> [About this task]: The first line of the entries below, the line containing "Given: Click the days interval input field", and every line between them should be repeated exactly, and nothing else.

--- START ---

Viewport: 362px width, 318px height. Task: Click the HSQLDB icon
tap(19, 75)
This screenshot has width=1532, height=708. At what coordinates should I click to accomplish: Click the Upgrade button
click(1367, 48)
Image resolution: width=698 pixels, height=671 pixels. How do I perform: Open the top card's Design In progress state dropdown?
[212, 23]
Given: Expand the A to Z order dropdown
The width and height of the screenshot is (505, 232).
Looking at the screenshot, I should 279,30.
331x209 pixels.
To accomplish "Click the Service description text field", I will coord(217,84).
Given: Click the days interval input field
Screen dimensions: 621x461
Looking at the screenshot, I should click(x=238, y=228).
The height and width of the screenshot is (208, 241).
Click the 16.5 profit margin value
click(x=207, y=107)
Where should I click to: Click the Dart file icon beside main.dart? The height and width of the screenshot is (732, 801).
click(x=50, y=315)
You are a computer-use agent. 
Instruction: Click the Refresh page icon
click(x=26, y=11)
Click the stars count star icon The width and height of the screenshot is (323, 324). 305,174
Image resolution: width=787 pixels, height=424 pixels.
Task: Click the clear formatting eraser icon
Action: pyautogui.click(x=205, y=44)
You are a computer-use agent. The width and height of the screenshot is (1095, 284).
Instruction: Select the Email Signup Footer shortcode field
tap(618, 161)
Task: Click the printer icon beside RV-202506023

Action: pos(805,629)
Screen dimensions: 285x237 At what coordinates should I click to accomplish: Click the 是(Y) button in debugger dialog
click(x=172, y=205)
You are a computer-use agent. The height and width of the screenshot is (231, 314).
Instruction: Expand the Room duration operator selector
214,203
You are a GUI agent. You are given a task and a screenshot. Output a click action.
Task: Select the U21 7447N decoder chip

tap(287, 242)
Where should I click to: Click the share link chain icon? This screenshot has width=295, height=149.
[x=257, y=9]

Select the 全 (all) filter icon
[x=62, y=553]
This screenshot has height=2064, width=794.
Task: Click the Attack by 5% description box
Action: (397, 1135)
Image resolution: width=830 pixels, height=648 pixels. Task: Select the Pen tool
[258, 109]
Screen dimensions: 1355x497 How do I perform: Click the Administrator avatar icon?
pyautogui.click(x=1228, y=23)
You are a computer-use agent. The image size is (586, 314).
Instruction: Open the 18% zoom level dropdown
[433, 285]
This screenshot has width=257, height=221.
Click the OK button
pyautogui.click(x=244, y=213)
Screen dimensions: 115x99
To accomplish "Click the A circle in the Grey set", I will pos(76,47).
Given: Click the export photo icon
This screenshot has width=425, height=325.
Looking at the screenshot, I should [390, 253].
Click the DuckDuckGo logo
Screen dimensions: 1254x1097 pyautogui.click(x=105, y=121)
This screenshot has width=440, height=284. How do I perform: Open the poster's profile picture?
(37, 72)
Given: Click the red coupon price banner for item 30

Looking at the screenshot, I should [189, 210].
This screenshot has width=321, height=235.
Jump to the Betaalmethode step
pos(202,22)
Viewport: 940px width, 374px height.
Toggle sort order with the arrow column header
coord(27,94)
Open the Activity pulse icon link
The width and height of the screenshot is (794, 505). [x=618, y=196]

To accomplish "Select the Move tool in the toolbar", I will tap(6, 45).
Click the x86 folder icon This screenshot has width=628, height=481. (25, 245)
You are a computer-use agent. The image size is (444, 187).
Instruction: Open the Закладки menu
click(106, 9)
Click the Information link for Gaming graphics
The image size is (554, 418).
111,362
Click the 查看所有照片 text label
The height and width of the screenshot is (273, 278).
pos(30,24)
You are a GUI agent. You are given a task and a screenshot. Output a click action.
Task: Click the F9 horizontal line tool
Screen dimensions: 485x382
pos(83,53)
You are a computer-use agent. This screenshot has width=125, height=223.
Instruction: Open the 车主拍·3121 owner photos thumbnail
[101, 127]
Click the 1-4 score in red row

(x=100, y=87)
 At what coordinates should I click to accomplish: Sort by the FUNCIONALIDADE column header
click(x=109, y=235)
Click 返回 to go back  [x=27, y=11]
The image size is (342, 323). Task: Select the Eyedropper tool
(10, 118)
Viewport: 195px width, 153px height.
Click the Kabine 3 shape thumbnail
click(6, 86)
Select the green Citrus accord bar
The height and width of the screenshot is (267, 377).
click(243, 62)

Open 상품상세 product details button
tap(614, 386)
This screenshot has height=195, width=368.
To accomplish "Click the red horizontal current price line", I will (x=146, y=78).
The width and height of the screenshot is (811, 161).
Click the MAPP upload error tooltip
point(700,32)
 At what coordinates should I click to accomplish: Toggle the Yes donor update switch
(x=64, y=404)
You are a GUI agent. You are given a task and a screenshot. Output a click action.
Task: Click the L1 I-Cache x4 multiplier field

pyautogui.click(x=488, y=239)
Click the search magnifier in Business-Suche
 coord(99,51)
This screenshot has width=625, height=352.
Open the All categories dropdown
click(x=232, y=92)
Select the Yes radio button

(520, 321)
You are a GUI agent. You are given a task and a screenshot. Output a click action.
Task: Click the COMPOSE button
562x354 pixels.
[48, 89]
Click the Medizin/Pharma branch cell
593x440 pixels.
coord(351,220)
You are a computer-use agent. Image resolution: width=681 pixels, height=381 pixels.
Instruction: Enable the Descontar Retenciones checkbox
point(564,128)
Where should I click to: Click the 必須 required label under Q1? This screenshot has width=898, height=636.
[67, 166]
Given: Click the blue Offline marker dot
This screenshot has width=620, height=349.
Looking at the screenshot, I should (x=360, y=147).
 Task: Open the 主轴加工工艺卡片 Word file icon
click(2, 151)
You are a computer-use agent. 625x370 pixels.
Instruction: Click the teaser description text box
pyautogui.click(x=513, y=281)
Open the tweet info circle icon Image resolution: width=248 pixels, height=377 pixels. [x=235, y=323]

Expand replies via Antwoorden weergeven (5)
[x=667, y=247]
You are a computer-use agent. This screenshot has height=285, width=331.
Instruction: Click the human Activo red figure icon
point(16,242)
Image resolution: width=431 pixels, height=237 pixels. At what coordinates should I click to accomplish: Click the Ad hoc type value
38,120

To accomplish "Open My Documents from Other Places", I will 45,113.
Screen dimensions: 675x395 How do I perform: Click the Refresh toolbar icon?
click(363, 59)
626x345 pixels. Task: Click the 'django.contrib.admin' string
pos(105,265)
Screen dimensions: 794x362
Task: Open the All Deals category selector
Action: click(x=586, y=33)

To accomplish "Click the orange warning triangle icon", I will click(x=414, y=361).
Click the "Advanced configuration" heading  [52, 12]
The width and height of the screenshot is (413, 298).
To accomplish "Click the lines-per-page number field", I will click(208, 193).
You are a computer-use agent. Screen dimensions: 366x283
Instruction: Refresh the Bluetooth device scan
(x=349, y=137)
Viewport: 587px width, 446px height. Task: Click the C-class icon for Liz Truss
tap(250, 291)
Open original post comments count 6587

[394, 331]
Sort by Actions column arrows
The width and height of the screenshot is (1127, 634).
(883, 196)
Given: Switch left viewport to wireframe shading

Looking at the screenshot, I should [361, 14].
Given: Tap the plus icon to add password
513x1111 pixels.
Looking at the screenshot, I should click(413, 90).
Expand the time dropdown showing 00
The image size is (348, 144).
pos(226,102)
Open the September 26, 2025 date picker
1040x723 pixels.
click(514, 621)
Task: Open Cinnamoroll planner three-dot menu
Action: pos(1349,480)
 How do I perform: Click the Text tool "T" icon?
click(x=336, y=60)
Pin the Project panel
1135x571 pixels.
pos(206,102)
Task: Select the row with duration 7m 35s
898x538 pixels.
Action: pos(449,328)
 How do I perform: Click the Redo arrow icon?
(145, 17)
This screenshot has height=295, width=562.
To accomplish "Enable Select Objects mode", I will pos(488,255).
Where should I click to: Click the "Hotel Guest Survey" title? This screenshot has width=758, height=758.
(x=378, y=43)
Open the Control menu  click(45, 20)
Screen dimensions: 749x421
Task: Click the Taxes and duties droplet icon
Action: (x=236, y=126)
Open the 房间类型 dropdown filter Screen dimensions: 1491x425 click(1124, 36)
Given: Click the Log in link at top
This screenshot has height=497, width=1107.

--- END ---

> [Solution below]:
Viewport: 362px width, 318px height. Task: Click the HSQLDB icon
tap(19, 75)
This screenshot has width=1532, height=708. At what coordinates should I click to accomplish: Click the Upgrade button
click(1367, 48)
Image resolution: width=698 pixels, height=671 pixels. How do I perform: Open the top card's Design In progress state dropdown?
[212, 23]
Given: Expand the A to Z order dropdown
The width and height of the screenshot is (505, 232).
Looking at the screenshot, I should 279,30.
331x209 pixels.
To accomplish "Click the Service description text field", I will coord(217,84).
Given: Click the days interval input field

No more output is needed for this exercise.